━━ Supplied data

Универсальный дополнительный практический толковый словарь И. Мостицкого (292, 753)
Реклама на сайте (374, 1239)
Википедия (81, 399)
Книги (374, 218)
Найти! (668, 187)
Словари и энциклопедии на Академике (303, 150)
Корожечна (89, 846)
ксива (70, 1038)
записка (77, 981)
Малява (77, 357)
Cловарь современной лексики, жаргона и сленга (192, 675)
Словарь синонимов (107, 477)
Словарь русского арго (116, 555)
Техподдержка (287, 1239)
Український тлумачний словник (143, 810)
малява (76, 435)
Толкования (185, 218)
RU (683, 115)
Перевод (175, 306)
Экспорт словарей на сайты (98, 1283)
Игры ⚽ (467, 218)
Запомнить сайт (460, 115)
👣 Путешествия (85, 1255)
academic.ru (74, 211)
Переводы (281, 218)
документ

━━━━

Word for word, restate the lines running from the one containing "малява (76, 435)" through the final line of the records above, and nothing besides.

малява (76, 435)
Толкования (185, 218)
RU (683, 115)
Перевод (175, 306)
Экспорт словарей на сайты (98, 1283)
Игры ⚽ (467, 218)
Запомнить сайт (460, 115)
👣 Путешествия (85, 1255)
academic.ru (74, 211)
Переводы (281, 218)
документ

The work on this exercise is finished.